A thorough physical exam and diagnostic tests such as blood work and radiographs (x-rays) can help determine if the cause of sneezing is due to a pre-existing periodontal disease. For these cases, treating periodontal disease is the only way to control sneezing. Medications directed to control sneezing and inflammation are usually ineffective since the primary problem is originating elsewhere.
Testing/Diagnosis of Sneezing in Cats
Diagnosis of sneezing in cats can be very simple or may be complicated, depending on the underlying cause. Common diagnostic steps include:
- Physical exam
- Allergy testing:
- Blood work – environmental and food, with regular veterinarian
- Intradermal – environmental and food, with dermatologist, more accurate test
- Radiographs (x-rays), ct (computed tomography) – to rule out masses/tumors
- Rhinoscopy – camera on scope, to visualize the nasal turbinates, rule out foreign bodies
- Nasal biopsy – to determine if any neoplasia (cancer) is present
- Lavage (flushing of the nasal/sinus passages)

» Questions
• a. In the text on sneezing in cats, reproduce the portion starting with "Testing/Diagnosis of Sneezing" and going on through "the nasal/sinus passages)", substituting "veterinary dermatologist" for "dermatologist".
• b. Answer these questions from the text on sneezing in cats:
(i) When sneezing is caused by periodontal disease, what is the only way to control it?
(ii) Which allergy test is described as the more accurate one?
(iii) What is a nasal biopsy used to determine?

(Dataset records)

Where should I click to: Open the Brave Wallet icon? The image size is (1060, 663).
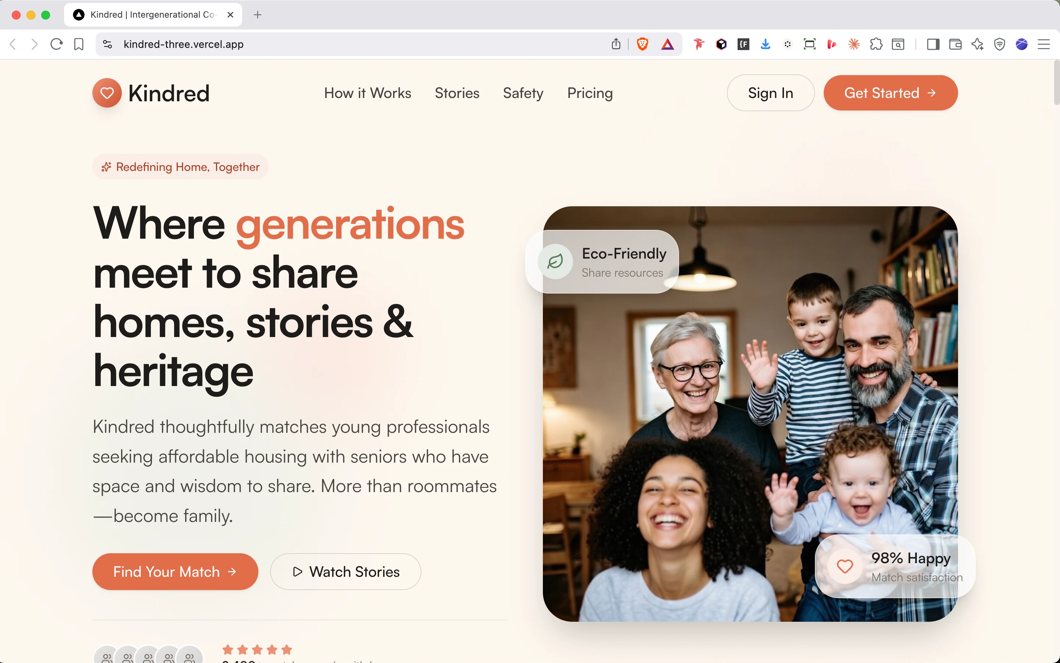pyautogui.click(x=955, y=44)
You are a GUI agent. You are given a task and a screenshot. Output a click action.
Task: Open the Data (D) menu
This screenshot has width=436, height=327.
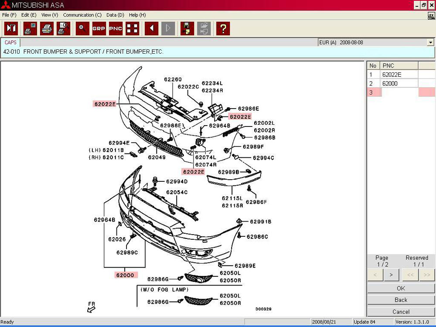(x=115, y=15)
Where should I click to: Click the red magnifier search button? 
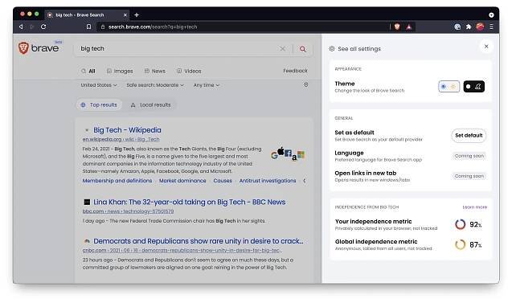(303, 49)
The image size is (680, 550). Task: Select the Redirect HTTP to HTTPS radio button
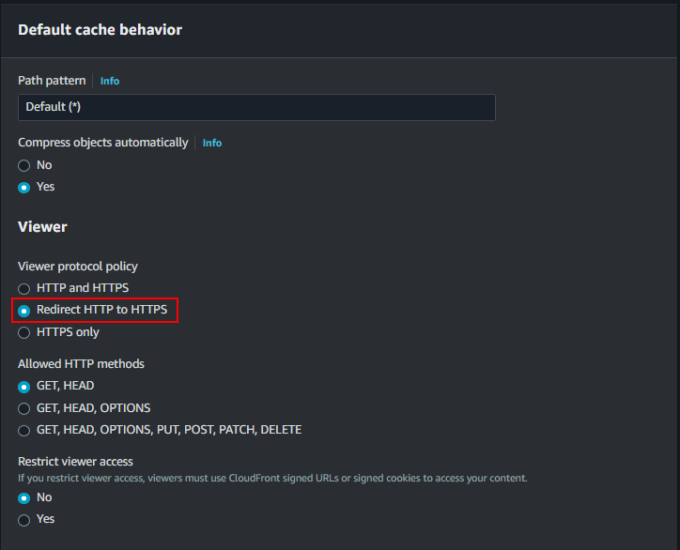click(24, 310)
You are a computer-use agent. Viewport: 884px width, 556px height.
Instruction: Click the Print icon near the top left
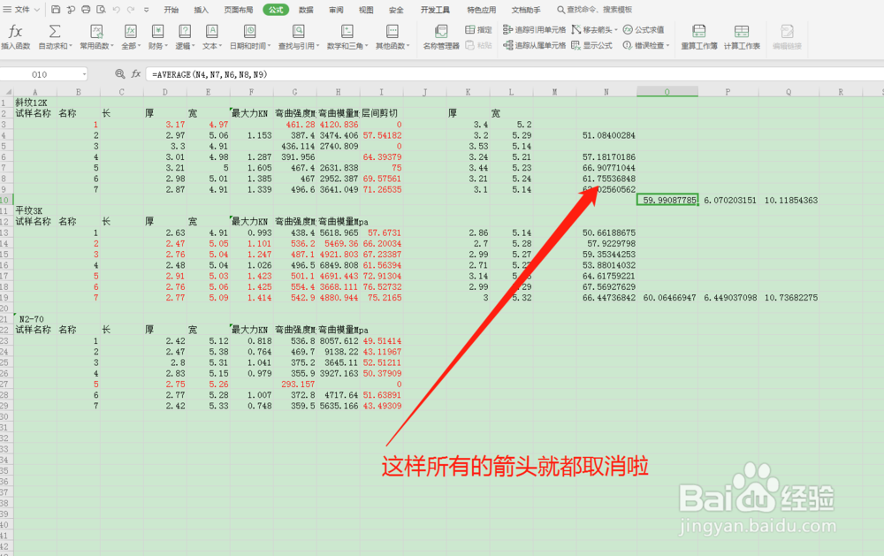tap(85, 8)
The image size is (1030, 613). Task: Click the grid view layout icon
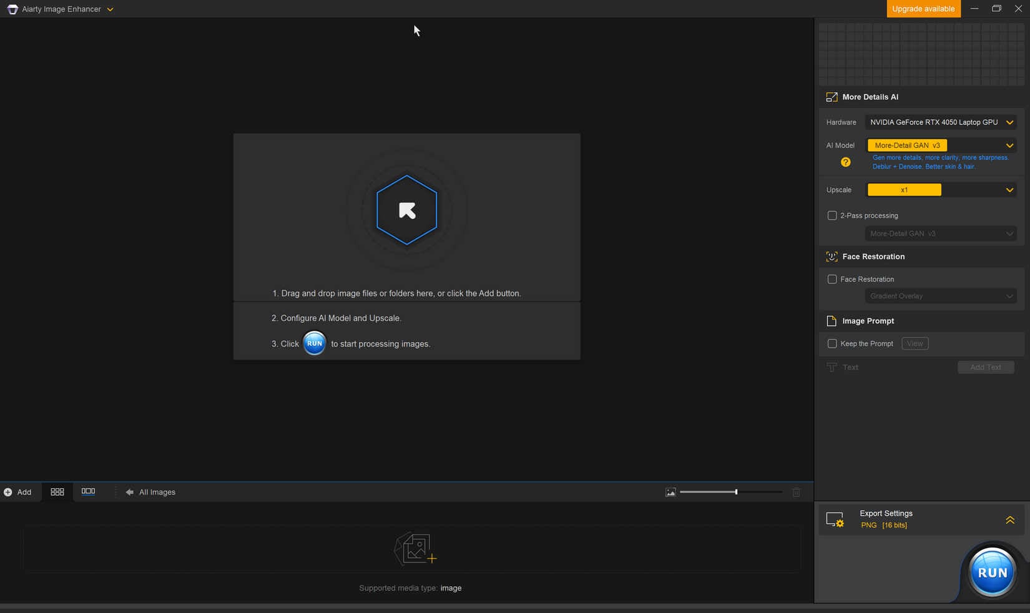coord(57,492)
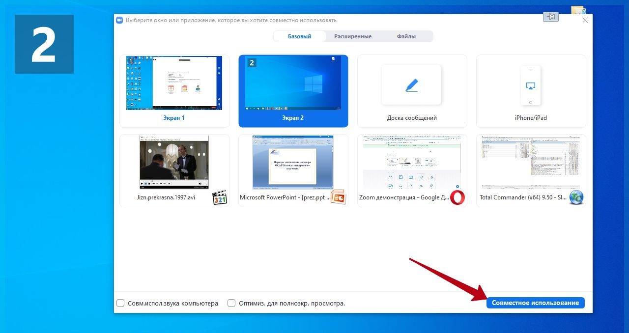Select the Total Commander window preview
This screenshot has width=629, height=333.
(x=531, y=163)
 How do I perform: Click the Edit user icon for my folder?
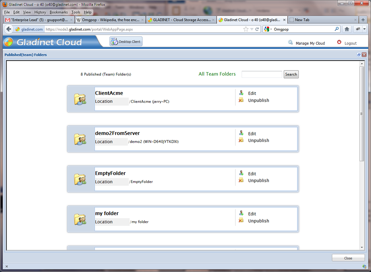pyautogui.click(x=241, y=213)
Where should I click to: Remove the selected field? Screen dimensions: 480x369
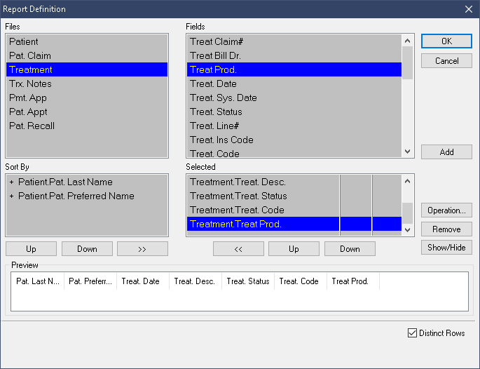pos(446,229)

» Expected outputs
• a.
Testing/Diagnosis of Sneezing in Cats
Diagnosis of sneezing in cats can be very simple or may be complicated, depending on the underlying cause. Common diagnostic steps include:
- Physical exam
- Allergy testing:
- Blood work – environmental and food, with regular veterinarian
- Intradermal – environmental and food, with veterinary dermatologist, more accurate test
- Radiographs (x-rays), ct (computed tomography) – to rule out masses/tumors
- Rhinoscopy – camera on scope, to visualize the nasal turbinates, rule out foreign bodies
- Nasal biopsy – to determine if any neoplasia (cancer) is present
- Lavage (flushing of the nasal/sinus passages)

• b.
(i) Treating the periodontal disease.
(ii) Intradermal testing, done with a dermatologist.
(iii) Whether any neoplasia (cancer) is present.